While older workers may nowadays be somewhat closer to the labour market than they once were, their employability is often poor. Some unemployed workers will be, in effect, retired but lack the financial wherewithal to withdraw from the labour market. “Activation” (in terms of offering the “right” of older people to work) when there is no work to be had (due to age discrimination, a lack of skills currency, or failing health) may simply be condemning many to labour force participation, but with little or no prospect of meaningful opportunities.
Although policymakers may point to the individual benefits of working, if this is not quality work then this may reduce the prospect of a healthy and secure old age. Here the Australian Human Rights Commission report makes a contentious statement, arguing that “working is a protective factor against physical ill-health and poor mental health”. This is true to a point, but this surely depends on the kinds of work available for older people.
Flexible working has long been promoted in Australia and elsewhere as an approach that has appeal to older workers as they transition to retirement. But the problem lies in how flexibility is defined. It is not always possible for older people to exercise much choice and control over their labour market status. Many, for instance, find themselves trapped in involuntary part-time work for long periods, particularly women.
Unfortunately, the jobs to which older workers often gravitate do not fall into the “quality work” category. Despite the shift to a knowledge-based economy, many older workers are still found in physically demanding jobs, in work environments that carry occupational health and safety risks, or in roles that make it difficult to maintain skills currency. As a consequence, these older workers do not lend themselves to prolonged working lives, and instead face the serious prospect of social exclusion and poverty.
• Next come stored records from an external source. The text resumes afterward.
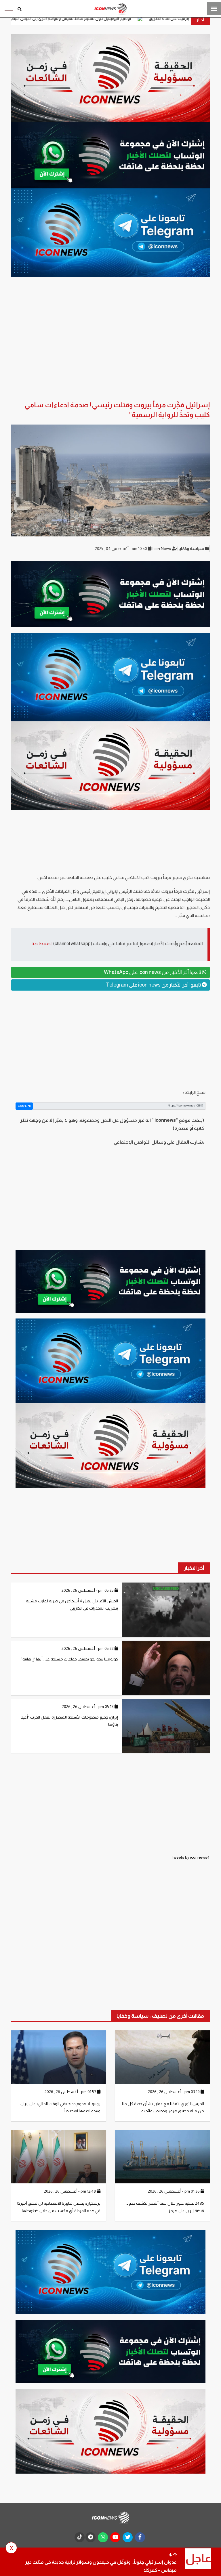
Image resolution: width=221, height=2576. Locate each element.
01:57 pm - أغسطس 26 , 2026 (71, 2091)
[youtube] (115, 2537)
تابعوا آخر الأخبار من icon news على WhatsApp (153, 972)
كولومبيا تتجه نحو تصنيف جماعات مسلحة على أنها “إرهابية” (69, 1659)
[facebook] (140, 2537)
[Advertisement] (110, 1039)
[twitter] (128, 2537)
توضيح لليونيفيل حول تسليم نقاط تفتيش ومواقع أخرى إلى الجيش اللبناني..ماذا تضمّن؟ (138, 18)
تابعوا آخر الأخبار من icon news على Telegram (154, 985)
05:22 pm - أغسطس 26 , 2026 (88, 1648)
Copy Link (24, 1105)
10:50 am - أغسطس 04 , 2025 (121, 548)
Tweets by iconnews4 (190, 1857)
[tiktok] (80, 2537)
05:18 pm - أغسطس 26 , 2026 (88, 1706)
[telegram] (90, 2537)
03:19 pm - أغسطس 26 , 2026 (174, 2091)
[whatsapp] (103, 2537)
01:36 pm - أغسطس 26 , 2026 (174, 2191)
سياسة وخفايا (191, 548)
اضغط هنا (42, 943)
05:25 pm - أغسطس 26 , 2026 (88, 1590)
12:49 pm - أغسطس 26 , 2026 (70, 2191)
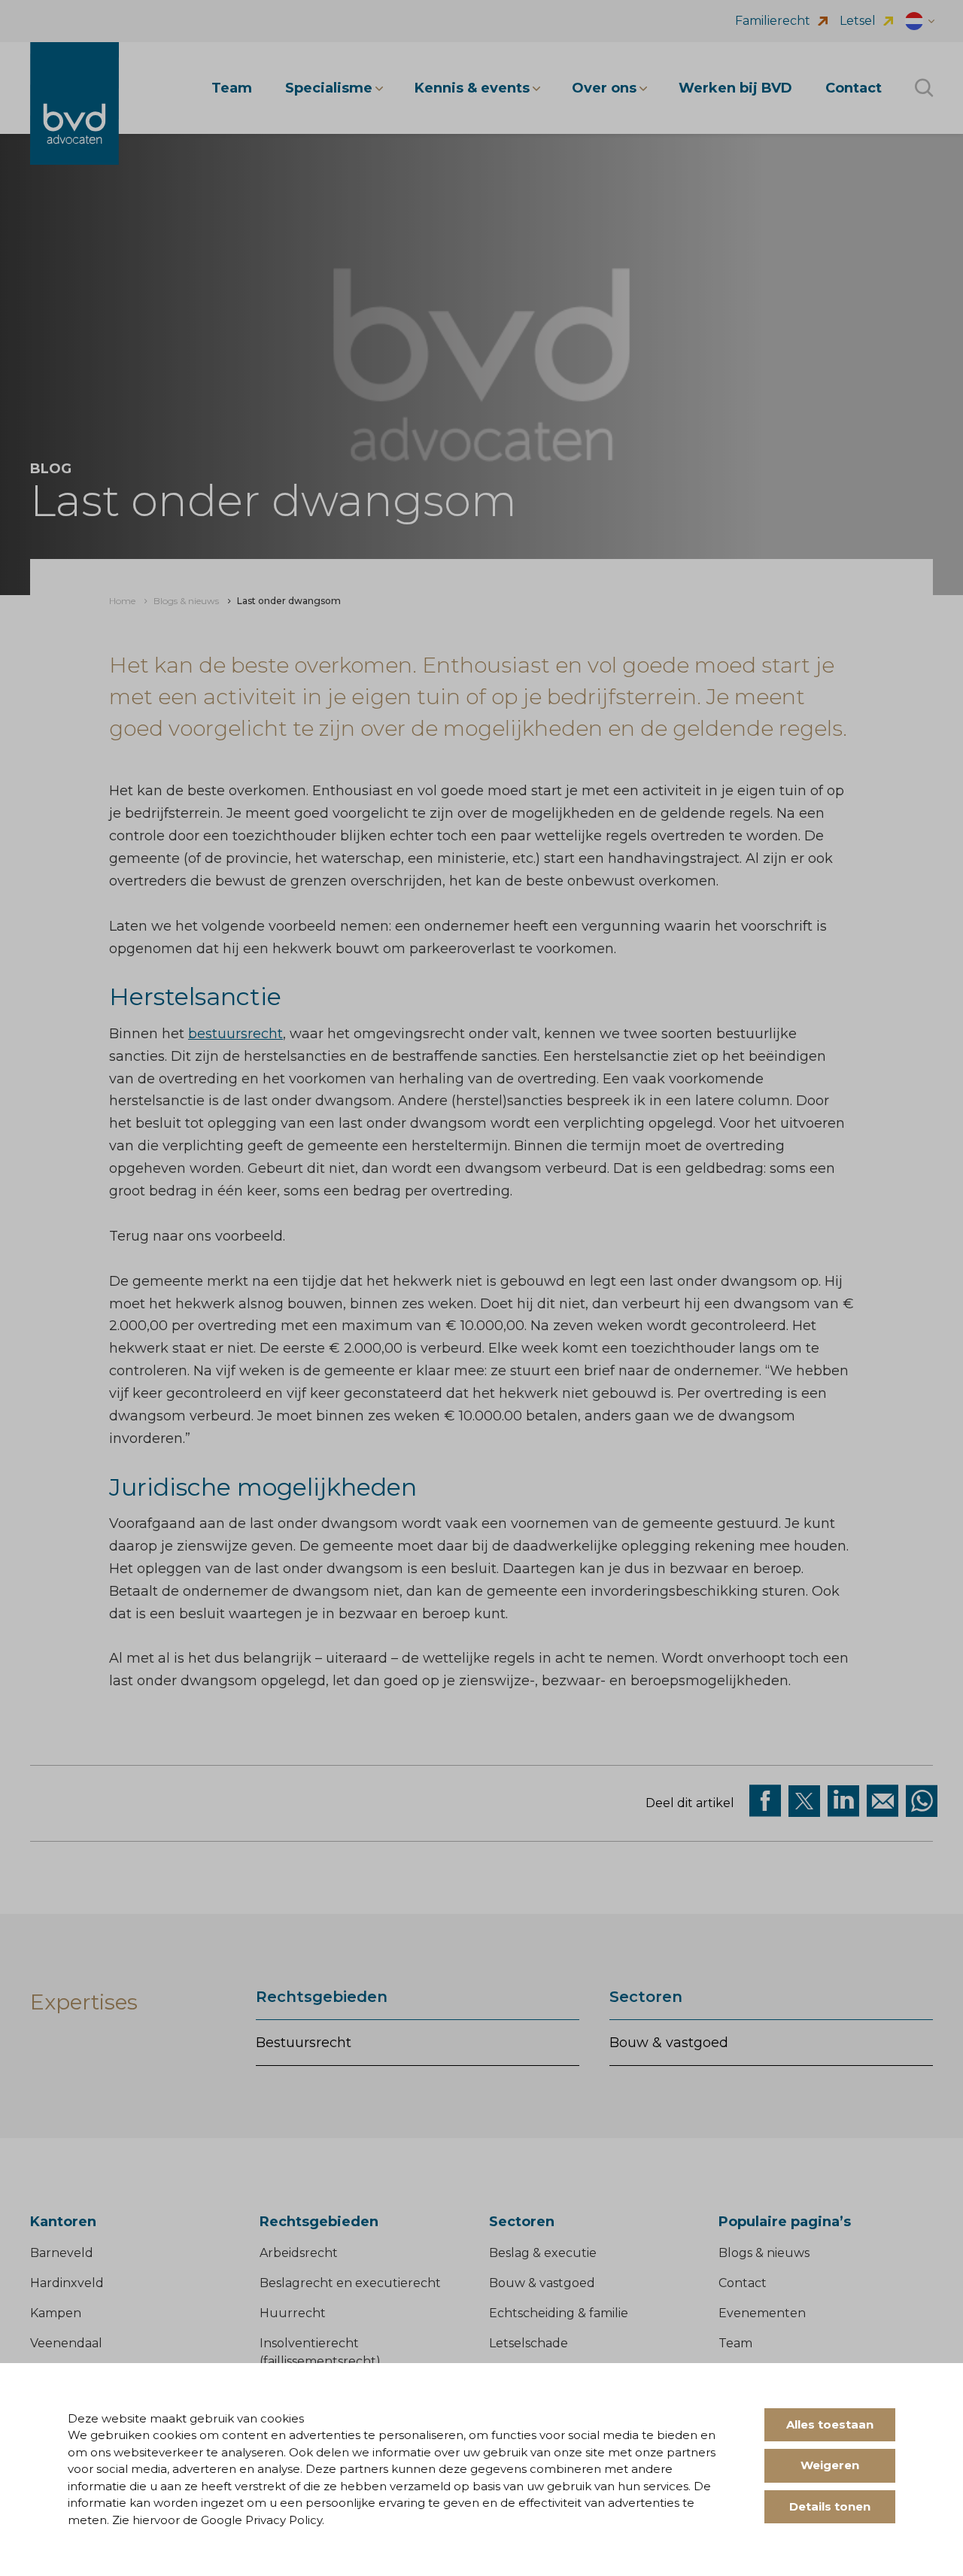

The European Commission has acknowledged these potential risks, noting that “transition rates into both unemployment and inactivity are considerably higher for older workers in jobs of low quality”. Evidence of continuing inequality in terms of types of employment opportunity would seriously undermine the case of those pointing to a simple measure of employment activity as indicative of changing labour market prospects for older people.
The new policy rhetoric of working until the age of 70 or beyond must also surely ring hollow to job-seekers aged in their 50s or those whose life expectancy, due to a combination of social and health risk factors, is likely to fall short of this or exceed it by very little.
A plausible scenario is one of increasing labour market insecurity and personal hardship as workers can no longer fall back on early retirement. One might say that there is even a “lost generation”, for whom the notion of working longer has come too late. Unfortunately, no program of activation could now make very many of them work-ready.
Much work could still be done to adjust official provision for the older jobless and those seeking a career change, to protect people from discrimination on grounds of age, to promote the benefits of employing older workers among business and, more generally, to recast work for an ageing society. However, a pragmatic balance is required between, on the one hand, maximising job chances, and on the other, an escape from diminishing prospects.
Labour markets may not adjust easily or willingly to the ageing of industrialised societies. The ongoing reconfiguration of national economies on the back of global shifts brings turbulent times ahead for at-risk groups such as older workers. Recognising this, an emphasis on longer working lives should be a policy aspiration, but not an ideological straitjacket. Certainly, any policy armoury that did not contain adequate protection for its older citizens would not be properly equipping them to meet the challenges of the modern labour market.